Your instructions: Transcribe every record exactly.

(Stored items)
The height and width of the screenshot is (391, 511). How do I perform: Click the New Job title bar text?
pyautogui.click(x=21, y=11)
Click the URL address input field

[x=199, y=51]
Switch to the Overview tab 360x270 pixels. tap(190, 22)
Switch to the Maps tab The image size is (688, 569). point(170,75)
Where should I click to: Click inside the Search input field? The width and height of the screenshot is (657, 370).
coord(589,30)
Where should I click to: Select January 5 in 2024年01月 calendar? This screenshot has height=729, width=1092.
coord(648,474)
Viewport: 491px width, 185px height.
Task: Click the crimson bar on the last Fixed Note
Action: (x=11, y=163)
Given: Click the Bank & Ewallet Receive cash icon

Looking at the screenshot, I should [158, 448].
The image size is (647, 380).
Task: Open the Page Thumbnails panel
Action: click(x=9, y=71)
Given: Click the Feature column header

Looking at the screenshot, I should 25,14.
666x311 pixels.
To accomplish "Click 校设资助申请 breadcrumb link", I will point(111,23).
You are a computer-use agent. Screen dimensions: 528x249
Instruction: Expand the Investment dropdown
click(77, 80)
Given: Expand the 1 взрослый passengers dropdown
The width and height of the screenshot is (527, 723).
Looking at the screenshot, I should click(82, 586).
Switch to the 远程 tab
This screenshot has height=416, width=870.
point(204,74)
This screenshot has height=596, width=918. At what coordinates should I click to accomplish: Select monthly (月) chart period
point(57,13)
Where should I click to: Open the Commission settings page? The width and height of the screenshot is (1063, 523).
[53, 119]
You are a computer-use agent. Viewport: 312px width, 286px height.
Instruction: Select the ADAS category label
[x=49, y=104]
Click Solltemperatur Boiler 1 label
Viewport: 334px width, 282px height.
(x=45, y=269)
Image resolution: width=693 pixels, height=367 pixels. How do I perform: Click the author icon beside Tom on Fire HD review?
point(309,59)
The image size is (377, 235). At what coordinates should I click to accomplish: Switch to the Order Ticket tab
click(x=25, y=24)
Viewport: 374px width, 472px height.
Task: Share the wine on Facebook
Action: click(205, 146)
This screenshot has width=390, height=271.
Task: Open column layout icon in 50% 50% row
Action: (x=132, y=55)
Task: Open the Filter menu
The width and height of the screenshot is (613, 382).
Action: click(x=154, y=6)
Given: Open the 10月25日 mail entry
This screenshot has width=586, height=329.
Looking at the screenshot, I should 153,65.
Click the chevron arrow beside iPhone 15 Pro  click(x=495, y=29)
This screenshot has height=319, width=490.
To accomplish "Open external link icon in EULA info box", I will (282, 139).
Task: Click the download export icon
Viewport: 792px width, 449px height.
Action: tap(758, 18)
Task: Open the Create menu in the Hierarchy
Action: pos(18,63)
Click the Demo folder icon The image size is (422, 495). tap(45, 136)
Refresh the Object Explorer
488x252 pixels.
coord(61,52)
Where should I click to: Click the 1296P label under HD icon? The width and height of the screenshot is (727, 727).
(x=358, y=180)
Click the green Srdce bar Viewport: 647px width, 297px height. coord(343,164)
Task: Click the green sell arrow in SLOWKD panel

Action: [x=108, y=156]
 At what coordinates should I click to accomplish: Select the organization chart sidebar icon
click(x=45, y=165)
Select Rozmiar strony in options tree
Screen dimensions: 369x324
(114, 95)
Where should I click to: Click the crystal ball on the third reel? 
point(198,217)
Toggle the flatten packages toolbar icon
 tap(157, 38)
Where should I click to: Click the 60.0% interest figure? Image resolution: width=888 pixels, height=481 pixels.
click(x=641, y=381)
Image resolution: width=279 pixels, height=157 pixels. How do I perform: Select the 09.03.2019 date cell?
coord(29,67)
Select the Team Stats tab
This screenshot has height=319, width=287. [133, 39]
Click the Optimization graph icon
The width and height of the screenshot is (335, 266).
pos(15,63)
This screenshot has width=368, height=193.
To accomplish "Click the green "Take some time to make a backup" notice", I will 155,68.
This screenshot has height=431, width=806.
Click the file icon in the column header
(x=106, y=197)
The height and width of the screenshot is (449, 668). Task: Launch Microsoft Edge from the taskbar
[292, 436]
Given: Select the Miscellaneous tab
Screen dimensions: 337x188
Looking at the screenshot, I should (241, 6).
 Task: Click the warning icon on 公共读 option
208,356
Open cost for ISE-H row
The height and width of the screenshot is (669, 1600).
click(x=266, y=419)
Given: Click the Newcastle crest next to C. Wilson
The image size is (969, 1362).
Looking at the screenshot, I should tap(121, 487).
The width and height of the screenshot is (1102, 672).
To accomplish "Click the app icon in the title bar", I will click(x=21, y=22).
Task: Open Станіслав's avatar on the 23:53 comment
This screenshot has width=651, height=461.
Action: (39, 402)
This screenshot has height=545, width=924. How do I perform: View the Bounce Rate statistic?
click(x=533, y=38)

Result:
The height and width of the screenshot is (391, 511). How do I perform: Click the New Job title bar text?
pyautogui.click(x=21, y=11)
Click the URL address input field

[x=199, y=51]
Switch to the Overview tab 360x270 pixels. tap(190, 22)
Switch to the Maps tab The image size is (688, 569). point(170,75)
Where should I click to: Click inside the Search input field? The width and height of the screenshot is (657, 370).
coord(589,30)
Where should I click to: Select January 5 in 2024年01月 calendar? This screenshot has height=729, width=1092.
coord(648,474)
Viewport: 491px width, 185px height.
Task: Click the crimson bar on the last Fixed Note
Action: (x=11, y=163)
Given: Click the Bank & Ewallet Receive cash icon

Looking at the screenshot, I should [158, 448].
The image size is (647, 380).
Task: Open the Page Thumbnails panel
Action: click(x=9, y=71)
Given: Click the Feature column header

Looking at the screenshot, I should 25,14.
666x311 pixels.
To accomplish "Click 校设资助申请 breadcrumb link", I will point(111,23).
You are a computer-use agent. Screen dimensions: 528x249
Instruction: Expand the Investment dropdown
click(77, 80)
Given: Expand the 1 взрослый passengers dropdown
The width and height of the screenshot is (527, 723).
Looking at the screenshot, I should click(82, 586).
Switch to the 远程 tab
This screenshot has height=416, width=870.
point(204,74)
This screenshot has height=596, width=918. At what coordinates should I click to accomplish: Select monthly (月) chart period
point(57,13)
Where should I click to: Open the Commission settings page? The width and height of the screenshot is (1063, 523).
[53, 119]
You are a computer-use agent. Viewport: 312px width, 286px height.
Instruction: Select the ADAS category label
[x=49, y=104]
Click Solltemperatur Boiler 1 label
Viewport: 334px width, 282px height.
(x=45, y=269)
Image resolution: width=693 pixels, height=367 pixels. How do I perform: Click the author icon beside Tom on Fire HD review?
point(309,59)
The image size is (377, 235). At what coordinates should I click to accomplish: Switch to the Order Ticket tab
click(x=25, y=24)
Viewport: 374px width, 472px height.
Task: Share the wine on Facebook
Action: click(205, 146)
This screenshot has width=390, height=271.
Task: Open column layout icon in 50% 50% row
Action: (x=132, y=55)
Task: Open the Filter menu
The width and height of the screenshot is (613, 382).
Action: click(x=154, y=6)
Given: Open the 10月25日 mail entry
This screenshot has width=586, height=329.
Looking at the screenshot, I should 153,65.
Click the chevron arrow beside iPhone 15 Pro  click(x=495, y=29)
This screenshot has height=319, width=490.
To accomplish "Open external link icon in EULA info box", I will (282, 139).
Task: Click the download export icon
Viewport: 792px width, 449px height.
Action: tap(758, 18)
Task: Open the Create menu in the Hierarchy
Action: pos(18,63)
Click the Demo folder icon The image size is (422, 495). tap(45, 136)
Refresh the Object Explorer
488x252 pixels.
coord(61,52)
Where should I click to: Click the 1296P label under HD icon? The width and height of the screenshot is (727, 727).
(x=358, y=180)
Click the green Srdce bar Viewport: 647px width, 297px height. coord(343,164)
Task: Click the green sell arrow in SLOWKD panel

Action: [x=108, y=156]
 At what coordinates should I click to accomplish: Select the organization chart sidebar icon
click(x=45, y=165)
Select Rozmiar strony in options tree
Screen dimensions: 369x324
(114, 95)
Where should I click to: Click the crystal ball on the third reel? 
point(198,217)
Toggle the flatten packages toolbar icon
 tap(157, 38)
Where should I click to: Click the 60.0% interest figure? Image resolution: width=888 pixels, height=481 pixels.
click(x=641, y=381)
Image resolution: width=279 pixels, height=157 pixels. How do I perform: Select the 09.03.2019 date cell?
coord(29,67)
Select the Team Stats tab
This screenshot has height=319, width=287. [133, 39]
Click the Optimization graph icon
The width and height of the screenshot is (335, 266).
pos(15,63)
This screenshot has width=368, height=193.
To accomplish "Click the green "Take some time to make a backup" notice", I will 155,68.
This screenshot has height=431, width=806.
Click the file icon in the column header
(x=106, y=197)
The height and width of the screenshot is (449, 668). Task: Launch Microsoft Edge from the taskbar
[292, 436]
Given: Select the Miscellaneous tab
Screen dimensions: 337x188
Looking at the screenshot, I should (241, 6).
 Task: Click the warning icon on 公共读 option
208,356
Open cost for ISE-H row
The height and width of the screenshot is (669, 1600).
click(x=266, y=419)
Given: Click the Newcastle crest next to C. Wilson
The image size is (969, 1362).
Looking at the screenshot, I should tap(121, 487).
The width and height of the screenshot is (1102, 672).
To accomplish "Click the app icon in the title bar", I will click(x=21, y=22).
Task: Open Станіслав's avatar on the 23:53 comment
This screenshot has width=651, height=461.
Action: (39, 402)
This screenshot has height=545, width=924. How do I perform: View the Bounce Rate statistic?
click(x=533, y=38)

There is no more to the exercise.